The major problem here is the worst flooding disasters are usually tied to slow-moving, weakened tropical systems. Allison produced a disaster in Houston and other parts of Texas in 2001, causing 41 deaths and leaving 30,000 people homeless. Allison was just such a weakened, slow-moving system. Tying dangers to the Hurricane Category scale misses the mark in cases such as still-unfolding Harvey.
Worse yet, when the storm weakens many in my profession use the phrase: “Hurricane X has been DOWNGRADED to a Tropical Storm.” That term alone creates an impression of diminished hazards presented by the storm. That was never to be in the case in storms like Allison and Harvey. I would propose altering that phrase to “Hurricane X is now a Tropical Storm” with no category/hazard implication in circumstances such as these. If it’s a fast-mover, and doesn’t present such enormous and, in this case, unprecedented flood hazards, I’d be fine with downgrading language. I’m pretty certain I’ve made this judgment error myself, though when I did, it was for another part of the country where my words could not be heard. The one year I worked in Tampa was tropical cyclone-free for west Florida.

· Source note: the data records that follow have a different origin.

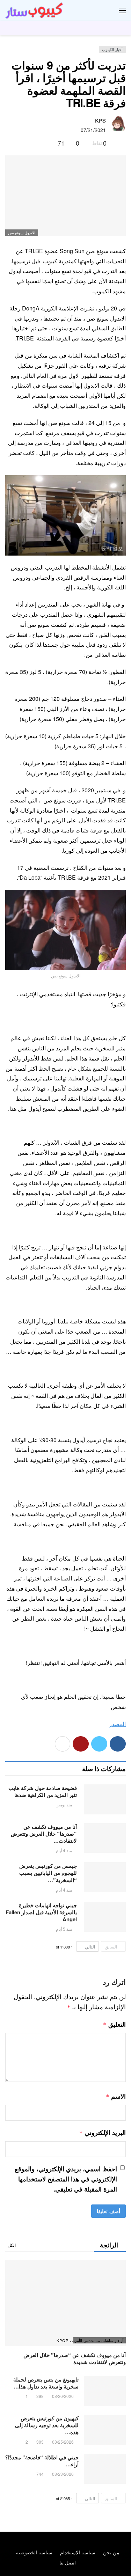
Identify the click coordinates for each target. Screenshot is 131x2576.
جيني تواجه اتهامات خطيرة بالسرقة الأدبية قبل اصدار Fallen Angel (41, 1912)
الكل (12, 2245)
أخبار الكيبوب (112, 49)
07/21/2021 (93, 129)
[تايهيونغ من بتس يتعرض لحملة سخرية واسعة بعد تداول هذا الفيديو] (105, 2391)
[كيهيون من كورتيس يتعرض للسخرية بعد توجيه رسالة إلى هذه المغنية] (105, 2430)
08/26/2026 (63, 2396)
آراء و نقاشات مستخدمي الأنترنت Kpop (98, 2340)
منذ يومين (64, 1804)
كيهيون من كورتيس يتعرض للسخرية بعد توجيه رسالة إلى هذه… (47, 2425)
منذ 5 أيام (64, 1929)
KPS (100, 120)
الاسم (116, 2096)
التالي (90, 1947)
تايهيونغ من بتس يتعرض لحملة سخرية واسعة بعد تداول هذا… (46, 2383)
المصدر (117, 1724)
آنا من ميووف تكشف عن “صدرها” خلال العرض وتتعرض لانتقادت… (44, 1834)
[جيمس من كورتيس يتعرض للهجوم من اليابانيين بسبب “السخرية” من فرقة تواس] (105, 1877)
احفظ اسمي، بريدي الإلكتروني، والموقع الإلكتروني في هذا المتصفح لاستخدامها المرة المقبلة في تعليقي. (66, 2179)
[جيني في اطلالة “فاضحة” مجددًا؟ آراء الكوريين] (105, 2469)
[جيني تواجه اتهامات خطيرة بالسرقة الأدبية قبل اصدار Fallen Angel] (105, 1917)
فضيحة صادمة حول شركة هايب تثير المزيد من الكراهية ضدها (42, 1791)
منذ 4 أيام (64, 1850)
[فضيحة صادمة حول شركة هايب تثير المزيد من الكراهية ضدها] (105, 1799)
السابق (111, 1947)
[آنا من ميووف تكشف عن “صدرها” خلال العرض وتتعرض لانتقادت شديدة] (105, 1838)
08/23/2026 (63, 2474)
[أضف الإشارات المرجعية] (49, 142)
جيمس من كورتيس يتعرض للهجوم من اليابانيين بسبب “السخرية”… (48, 1873)
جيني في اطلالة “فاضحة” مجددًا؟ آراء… (42, 2460)
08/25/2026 (63, 2442)
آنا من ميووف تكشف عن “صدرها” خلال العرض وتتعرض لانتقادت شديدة (74, 2358)
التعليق (114, 2024)
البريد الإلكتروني (102, 2132)
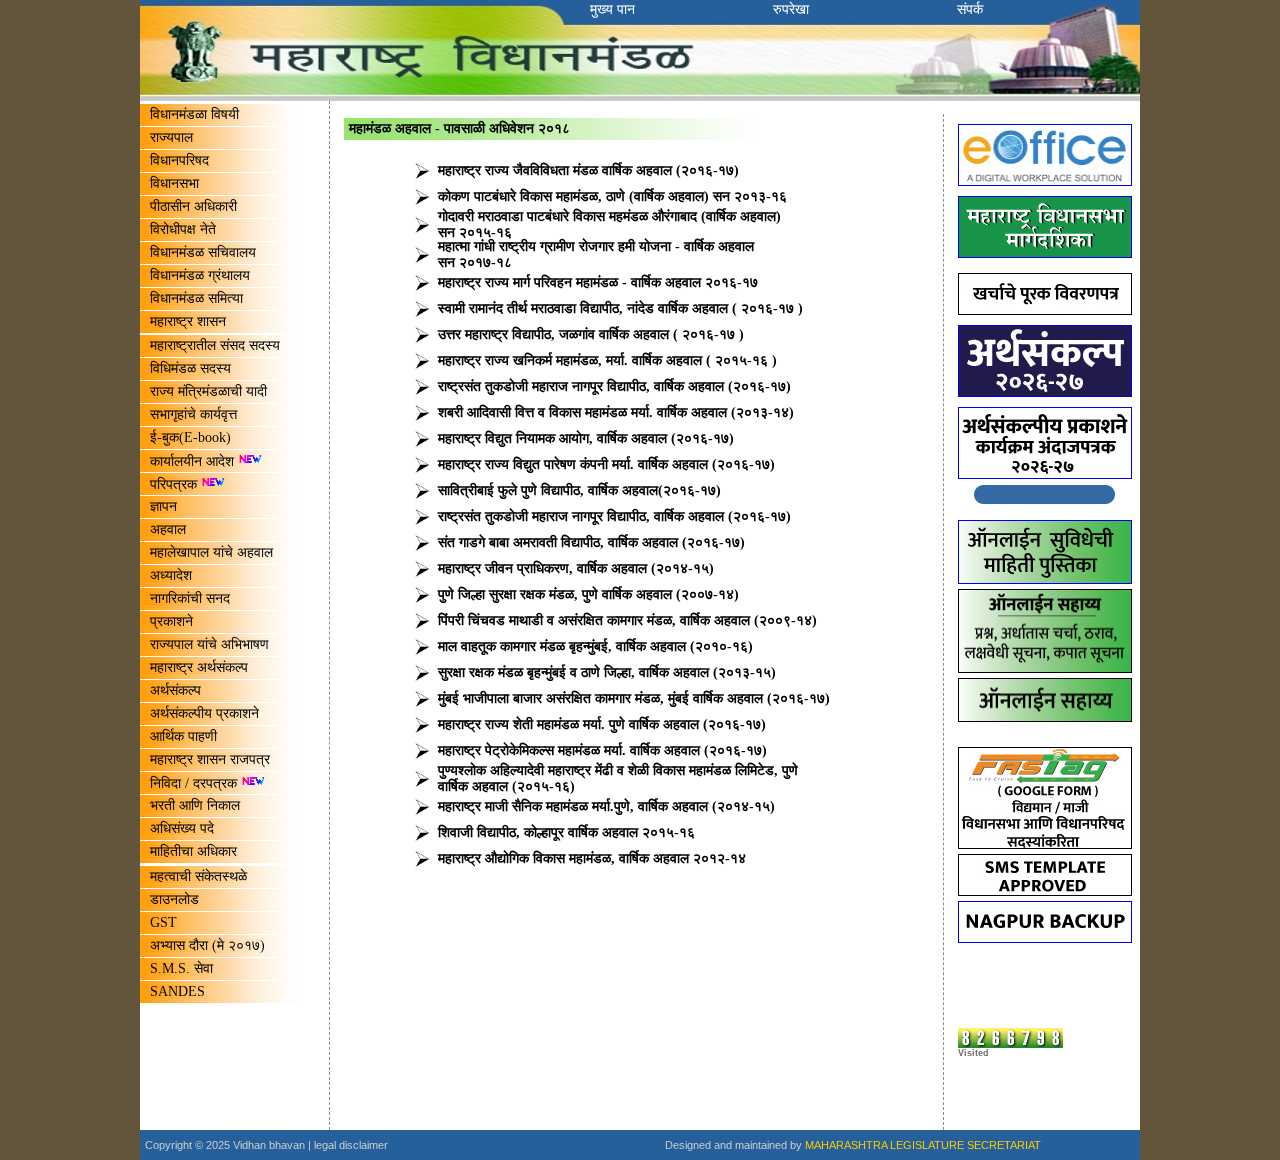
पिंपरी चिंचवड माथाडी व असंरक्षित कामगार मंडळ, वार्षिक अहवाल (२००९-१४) (627, 620)
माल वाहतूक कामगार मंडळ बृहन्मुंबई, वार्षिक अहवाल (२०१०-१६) (595, 646)
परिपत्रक (173, 484)
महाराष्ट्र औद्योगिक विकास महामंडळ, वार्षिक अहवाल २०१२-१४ (592, 858)
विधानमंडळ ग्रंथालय (200, 275)
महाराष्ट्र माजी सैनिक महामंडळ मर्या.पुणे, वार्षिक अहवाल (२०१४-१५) (606, 806)
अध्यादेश (171, 575)
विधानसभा (174, 183)
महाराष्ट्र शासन (188, 321)
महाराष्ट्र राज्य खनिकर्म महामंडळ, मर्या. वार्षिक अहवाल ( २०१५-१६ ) (607, 360)
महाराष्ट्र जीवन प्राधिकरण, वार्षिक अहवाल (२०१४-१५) (576, 568)
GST (163, 922)
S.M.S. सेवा (181, 968)
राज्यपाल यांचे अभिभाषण (209, 644)
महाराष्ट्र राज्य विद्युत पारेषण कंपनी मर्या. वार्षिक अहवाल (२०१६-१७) (606, 464)
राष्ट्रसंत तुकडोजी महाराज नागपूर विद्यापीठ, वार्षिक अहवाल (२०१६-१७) (614, 386)
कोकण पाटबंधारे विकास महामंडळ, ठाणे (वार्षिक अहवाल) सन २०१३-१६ (612, 196)
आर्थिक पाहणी (183, 736)
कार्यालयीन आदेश (194, 461)
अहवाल (168, 529)
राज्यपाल (171, 137)
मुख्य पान (612, 9)
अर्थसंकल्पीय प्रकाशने (204, 713)
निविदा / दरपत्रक (195, 783)
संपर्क (970, 9)
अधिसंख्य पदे (182, 828)
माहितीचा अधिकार (193, 851)
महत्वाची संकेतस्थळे (198, 876)
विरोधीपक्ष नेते (183, 229)
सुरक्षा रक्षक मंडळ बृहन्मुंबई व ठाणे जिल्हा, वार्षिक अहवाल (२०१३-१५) (607, 672)
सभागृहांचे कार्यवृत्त (193, 414)
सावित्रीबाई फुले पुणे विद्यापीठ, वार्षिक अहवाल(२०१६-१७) (579, 490)
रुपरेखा (791, 9)
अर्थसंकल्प (175, 690)
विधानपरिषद (179, 160)
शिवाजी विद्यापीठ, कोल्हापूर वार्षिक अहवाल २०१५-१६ (566, 832)
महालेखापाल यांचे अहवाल (211, 552)
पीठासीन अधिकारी (193, 206)
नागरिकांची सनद (190, 598)
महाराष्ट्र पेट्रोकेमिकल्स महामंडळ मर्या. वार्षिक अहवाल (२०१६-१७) (602, 750)
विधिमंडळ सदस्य (190, 368)
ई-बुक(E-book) (190, 437)
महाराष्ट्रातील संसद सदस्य (215, 345)
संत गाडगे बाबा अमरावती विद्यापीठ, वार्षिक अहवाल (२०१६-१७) (591, 542)
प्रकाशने (171, 621)
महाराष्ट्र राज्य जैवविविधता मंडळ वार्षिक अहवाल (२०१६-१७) (588, 170)
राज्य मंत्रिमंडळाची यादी (208, 391)
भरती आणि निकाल (195, 805)
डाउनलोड (174, 899)
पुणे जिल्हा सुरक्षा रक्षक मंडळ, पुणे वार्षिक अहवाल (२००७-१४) (588, 594)
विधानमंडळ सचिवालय (203, 252)
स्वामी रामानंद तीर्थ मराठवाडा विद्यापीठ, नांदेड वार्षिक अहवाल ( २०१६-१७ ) (620, 308)
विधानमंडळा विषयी (194, 114)
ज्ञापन (163, 506)
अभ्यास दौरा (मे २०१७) (207, 945)
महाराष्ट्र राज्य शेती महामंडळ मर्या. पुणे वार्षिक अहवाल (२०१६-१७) (602, 724)
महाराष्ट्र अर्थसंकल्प (199, 667)
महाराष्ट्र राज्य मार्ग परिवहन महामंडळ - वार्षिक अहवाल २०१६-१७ (598, 282)
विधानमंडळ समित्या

As for the rainfall amounts actually forecast, as the storm drew near they were about as spot-on as the science allows. Before landfall, virtually no meteorologist is going to literally predict 50 inches of rain, because that would be unprecedented and would go against climatology. But once we’re talking about 15 to 30 inches of rain and up, catastrophic flooding is inevitable … in ANY city. This reminds me of Gov. Andrew Cuomo’s criticism of the National Weather Service during the "wall of snow storm" of 2014, because the service hadn’t specifically mentioned 7 FEET, which, in fact, only occurred in one or two spots. The Buffalo National Weather Service and the private sector had forecast, days in advance, a paralyzing, nearly stationary band of intense lake snow that would cause major disruption with accumulations of several feet.

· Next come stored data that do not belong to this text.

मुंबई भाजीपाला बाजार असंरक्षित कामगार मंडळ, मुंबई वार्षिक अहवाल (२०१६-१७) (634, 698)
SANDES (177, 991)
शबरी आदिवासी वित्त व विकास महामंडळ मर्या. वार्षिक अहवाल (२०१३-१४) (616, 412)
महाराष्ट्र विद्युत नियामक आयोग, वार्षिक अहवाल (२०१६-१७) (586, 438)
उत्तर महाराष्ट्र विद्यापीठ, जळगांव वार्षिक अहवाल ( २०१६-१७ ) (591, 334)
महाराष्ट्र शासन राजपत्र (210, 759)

In the case of Houston, to be forewarned was not to be forearmed. No city’s infrastructure could begin to handle this unprecedented amount of rain. Houston’s situation was worsened in that it is on mainly wetlands that have been paved over. The swampy land used to hold water. Now, all the paved surfaces do the opposite. They produce runoff and absorb nothing. There is nothing that can be done about this in the short term, but future planning will need to consider this major danger. Part of what is known about the ongoing global warming is the increase in heavy, flooding rain events in middle and southern latitudes in the United States where moisture sources such as the Gulf prevail. More warmth = more evaporation = more precipitable water = heavier rain.
We already have seen this occurring with increasing frequency in the last two decades. That is not to say global warming “caused” Harvey. We had such storms before warming accelerated. But it does suggest the warming aided in producing such exceptionally warm waters in the Gulf so that when a tropical cyclone finally came along, its rainfall potential would be greater than when waters were not quite so warm. Harvey was the first major hurricane to make U.S. landfall since Wilma, in 2005. The hypothesis of warming leading to more hurricanes has not stood up well to peer review. However, there is good evidence warming can make what hurricanes do develop more destructive upon landfall, at the very least in terms of flooding.